**Text shown**

Proper screen sharing and xclicker is Why I occasionally switch back to X

[–] [email protected] 1 points 2 months ago (2 children)

Have you tried using ydotool or other wayland alternatives to xclicker? Last I used it, ydotool ran great.

[–] [email protected] 1 points 2 months ago (1 children)

Xclicker is a GUI autoclicker. I heard of a command line tool for Wayland, but it didn't seem to exactly be an autoclicker, and I don't really like command line tools in general.

[–] [email protected] 2 points 2 months ago

Oh I absolutely get it. But I guess someone will eventually end up making a GUI for ydotool (or so I hope). Alternatively, there is this (Wayland support is WIP): https://github.com/RMPR/atbswp

When I say I get it, I mean there was a time I kept Xorg around only so I can use PyAutoGUI (I no longer need it but if I did, I'd have probably created wrapper scripts to allow PyAutoGUI to call grim instead of scrot when on Wayland, or something like that).

[–] [email protected] 1 points 2 months ago

do you use Xorg and if yes, what's keeping you from using Wayland?

currently sunshine doesnt support wayland. thats it.

[–] [email protected] 5 points 2 months ago

Chances are at some point it will be removed as it requires valuable man hours to maintain. At some point it will be a massive hindrance. I don't think it will be removed for a while but it probably will be forgotten about.

[–] [email protected] 31 points 2 months ago (1 children)

I think X will still be around for a while but it makes no sense to use it with a full desktop like gnome. Gnome has its own stack so Wayland makes sense.

**Recorded information**
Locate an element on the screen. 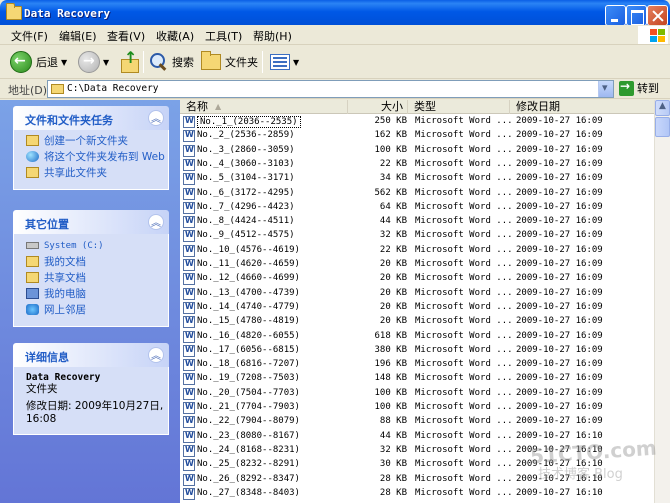 This screenshot has height=503, width=670. address-input: C:\Data Recovery is located at coordinates (330, 89).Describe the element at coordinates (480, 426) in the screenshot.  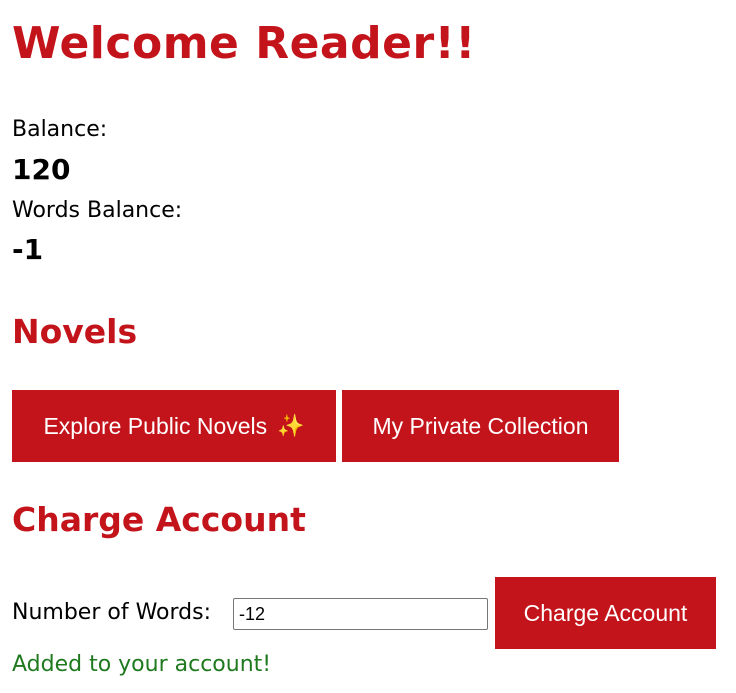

**Things to do**
[a] List the point totals shown in the comment headers of the thread on X and Wayland, in the order they appear.
[b] Answer these questions from the thread on X and Wayland, one per line:
(i) What kind of tool is Xclicker?
(ii) Which program does a commenter say does not currently support Wayland?
(iii) Which desktop does the last comment say has its own stack?
[c] Reproduce the thread on X and Wayland from "Chances are at" to "Wayland makes sense.".

**Exercise results**
[a] 1, 1, 2, 1, 5, 31

[b]
(i) A GUI autoclicker.
(ii) Sunshine.
(iii) Gnome.

[c]
Chances are at some point it will be removed as it requires valuable man hours to maintain. At some point it will be a massive hindrance. I don't think it will be removed for a while but it probably will be forgotten about.

[–] [email protected] 31 points 2 months ago (1 children)

I think X will still be around for a while but it makes no sense to use it with a full desktop like gnome. Gnome has its own stack so Wayland makes sense.